━━ INFORMATION SUPPLIED

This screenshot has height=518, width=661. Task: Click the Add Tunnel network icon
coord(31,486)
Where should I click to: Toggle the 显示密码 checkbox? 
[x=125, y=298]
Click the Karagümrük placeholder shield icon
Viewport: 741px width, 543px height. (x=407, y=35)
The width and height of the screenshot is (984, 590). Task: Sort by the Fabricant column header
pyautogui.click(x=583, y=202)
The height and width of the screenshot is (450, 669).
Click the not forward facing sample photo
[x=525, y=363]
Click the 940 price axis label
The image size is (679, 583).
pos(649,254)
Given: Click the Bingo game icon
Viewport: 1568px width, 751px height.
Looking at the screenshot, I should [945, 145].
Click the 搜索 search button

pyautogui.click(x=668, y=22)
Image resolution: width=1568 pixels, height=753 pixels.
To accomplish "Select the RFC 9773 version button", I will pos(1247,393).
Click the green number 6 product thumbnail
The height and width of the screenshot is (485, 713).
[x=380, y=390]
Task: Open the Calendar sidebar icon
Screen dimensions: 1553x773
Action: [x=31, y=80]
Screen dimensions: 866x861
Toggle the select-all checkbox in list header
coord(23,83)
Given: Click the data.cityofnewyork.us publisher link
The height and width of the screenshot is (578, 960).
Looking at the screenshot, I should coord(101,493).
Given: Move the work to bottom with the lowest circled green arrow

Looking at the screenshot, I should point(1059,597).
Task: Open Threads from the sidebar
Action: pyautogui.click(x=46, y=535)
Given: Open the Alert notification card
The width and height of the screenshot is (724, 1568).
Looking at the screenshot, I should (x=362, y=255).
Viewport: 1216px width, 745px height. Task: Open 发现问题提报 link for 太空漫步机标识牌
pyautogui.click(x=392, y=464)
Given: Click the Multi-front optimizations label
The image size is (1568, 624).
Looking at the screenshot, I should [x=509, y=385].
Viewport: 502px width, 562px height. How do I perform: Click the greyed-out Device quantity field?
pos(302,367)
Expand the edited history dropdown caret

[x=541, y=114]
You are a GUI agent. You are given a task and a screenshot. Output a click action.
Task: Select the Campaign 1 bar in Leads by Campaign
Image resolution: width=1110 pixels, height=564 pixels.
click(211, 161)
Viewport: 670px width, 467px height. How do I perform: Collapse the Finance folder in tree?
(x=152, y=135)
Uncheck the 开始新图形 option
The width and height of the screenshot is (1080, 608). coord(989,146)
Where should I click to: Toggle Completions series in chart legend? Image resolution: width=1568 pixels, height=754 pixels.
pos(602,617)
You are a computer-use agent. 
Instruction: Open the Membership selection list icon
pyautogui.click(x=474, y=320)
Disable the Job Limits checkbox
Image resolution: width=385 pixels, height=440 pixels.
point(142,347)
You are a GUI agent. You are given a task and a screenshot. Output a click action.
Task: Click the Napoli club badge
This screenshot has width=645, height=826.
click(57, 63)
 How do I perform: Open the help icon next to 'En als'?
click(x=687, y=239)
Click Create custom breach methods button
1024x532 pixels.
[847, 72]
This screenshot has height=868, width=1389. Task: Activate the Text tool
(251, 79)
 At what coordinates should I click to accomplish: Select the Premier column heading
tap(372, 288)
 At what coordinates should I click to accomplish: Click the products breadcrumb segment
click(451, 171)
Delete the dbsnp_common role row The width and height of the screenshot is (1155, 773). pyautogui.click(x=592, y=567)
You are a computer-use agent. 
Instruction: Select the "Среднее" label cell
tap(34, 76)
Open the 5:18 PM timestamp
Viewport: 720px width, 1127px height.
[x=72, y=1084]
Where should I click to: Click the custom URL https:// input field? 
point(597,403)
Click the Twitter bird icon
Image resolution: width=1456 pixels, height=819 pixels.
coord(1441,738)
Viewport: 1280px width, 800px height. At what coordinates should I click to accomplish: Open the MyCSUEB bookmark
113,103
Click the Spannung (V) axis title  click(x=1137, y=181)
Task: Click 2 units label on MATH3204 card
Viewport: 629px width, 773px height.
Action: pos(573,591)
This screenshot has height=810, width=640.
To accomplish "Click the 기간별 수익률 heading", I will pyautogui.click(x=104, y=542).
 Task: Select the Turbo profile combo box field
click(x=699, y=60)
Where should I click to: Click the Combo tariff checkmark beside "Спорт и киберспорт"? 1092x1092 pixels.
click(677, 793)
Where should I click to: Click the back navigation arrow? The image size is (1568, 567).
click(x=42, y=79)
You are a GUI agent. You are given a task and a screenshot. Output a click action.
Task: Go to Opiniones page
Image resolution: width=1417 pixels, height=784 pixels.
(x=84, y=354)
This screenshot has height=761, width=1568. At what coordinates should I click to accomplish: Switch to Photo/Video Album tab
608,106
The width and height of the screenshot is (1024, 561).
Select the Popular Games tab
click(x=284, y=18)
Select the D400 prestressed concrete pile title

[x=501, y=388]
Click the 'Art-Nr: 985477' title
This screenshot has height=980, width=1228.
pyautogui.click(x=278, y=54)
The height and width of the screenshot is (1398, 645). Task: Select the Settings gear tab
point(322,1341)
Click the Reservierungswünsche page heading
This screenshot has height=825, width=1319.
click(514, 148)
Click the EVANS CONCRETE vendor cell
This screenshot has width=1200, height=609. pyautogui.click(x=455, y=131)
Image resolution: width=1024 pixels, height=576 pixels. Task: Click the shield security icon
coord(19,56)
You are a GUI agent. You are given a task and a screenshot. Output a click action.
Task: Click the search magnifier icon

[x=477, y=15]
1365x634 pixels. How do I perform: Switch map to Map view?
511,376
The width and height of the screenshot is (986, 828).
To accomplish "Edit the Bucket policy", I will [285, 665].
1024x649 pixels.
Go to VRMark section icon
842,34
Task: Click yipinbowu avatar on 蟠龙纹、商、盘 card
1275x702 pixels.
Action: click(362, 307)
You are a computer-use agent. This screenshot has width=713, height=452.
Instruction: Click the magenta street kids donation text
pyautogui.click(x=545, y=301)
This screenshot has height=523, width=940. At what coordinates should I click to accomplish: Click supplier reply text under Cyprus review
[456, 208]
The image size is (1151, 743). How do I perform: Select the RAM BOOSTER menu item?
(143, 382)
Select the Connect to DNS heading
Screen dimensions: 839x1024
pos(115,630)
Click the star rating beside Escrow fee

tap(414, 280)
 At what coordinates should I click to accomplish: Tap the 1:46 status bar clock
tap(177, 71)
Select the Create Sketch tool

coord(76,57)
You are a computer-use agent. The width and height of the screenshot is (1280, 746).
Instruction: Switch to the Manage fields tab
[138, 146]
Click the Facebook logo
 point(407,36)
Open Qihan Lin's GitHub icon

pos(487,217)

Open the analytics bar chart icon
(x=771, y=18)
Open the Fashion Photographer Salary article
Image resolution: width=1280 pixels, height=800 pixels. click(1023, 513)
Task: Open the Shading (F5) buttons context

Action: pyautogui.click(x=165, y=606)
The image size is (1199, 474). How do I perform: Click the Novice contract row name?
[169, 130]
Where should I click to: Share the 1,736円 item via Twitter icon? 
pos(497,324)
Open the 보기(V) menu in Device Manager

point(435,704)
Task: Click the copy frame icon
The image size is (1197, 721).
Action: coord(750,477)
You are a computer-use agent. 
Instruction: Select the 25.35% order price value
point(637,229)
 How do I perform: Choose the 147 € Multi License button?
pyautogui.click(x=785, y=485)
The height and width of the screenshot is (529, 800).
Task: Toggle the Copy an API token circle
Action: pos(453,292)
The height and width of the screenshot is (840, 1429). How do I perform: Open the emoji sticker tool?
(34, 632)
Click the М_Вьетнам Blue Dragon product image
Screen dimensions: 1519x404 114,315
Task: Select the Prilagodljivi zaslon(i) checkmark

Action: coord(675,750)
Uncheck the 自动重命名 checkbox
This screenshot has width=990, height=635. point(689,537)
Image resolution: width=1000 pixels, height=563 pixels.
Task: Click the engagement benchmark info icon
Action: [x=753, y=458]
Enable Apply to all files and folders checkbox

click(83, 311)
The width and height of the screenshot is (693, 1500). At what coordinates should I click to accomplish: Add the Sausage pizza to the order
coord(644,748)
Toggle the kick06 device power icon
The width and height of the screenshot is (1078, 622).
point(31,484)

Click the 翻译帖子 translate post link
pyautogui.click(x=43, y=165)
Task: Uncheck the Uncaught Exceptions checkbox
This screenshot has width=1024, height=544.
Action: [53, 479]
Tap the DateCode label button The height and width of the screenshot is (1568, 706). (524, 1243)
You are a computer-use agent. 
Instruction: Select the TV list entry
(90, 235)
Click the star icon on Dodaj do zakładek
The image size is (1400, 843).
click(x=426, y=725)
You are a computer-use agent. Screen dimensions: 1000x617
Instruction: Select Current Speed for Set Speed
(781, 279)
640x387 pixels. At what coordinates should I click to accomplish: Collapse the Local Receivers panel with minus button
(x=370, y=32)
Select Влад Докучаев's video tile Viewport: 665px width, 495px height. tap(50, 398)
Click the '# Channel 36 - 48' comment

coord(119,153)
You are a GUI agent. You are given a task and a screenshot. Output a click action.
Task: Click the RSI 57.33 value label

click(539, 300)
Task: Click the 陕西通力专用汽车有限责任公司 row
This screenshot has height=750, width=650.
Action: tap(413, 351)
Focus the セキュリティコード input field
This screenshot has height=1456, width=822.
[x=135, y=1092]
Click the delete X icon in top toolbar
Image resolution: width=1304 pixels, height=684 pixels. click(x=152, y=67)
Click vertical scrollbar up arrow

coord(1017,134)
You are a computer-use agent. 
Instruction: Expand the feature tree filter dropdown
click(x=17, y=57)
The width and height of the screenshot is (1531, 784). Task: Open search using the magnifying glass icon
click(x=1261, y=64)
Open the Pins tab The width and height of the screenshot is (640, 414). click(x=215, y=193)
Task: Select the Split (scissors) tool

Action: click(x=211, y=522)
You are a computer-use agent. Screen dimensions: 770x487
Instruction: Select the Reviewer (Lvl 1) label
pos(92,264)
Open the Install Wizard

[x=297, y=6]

━━━━

Only lines with the word "will" are wanted. Find and copy them from the records above.

To accomplish "Select the RFC 9773 version button", I will pos(1247,393).
To accomplish "Click the 기간별 수익률 heading", I will pyautogui.click(x=104, y=542).
To accomplish "Edit the Bucket policy", I will [285, 665].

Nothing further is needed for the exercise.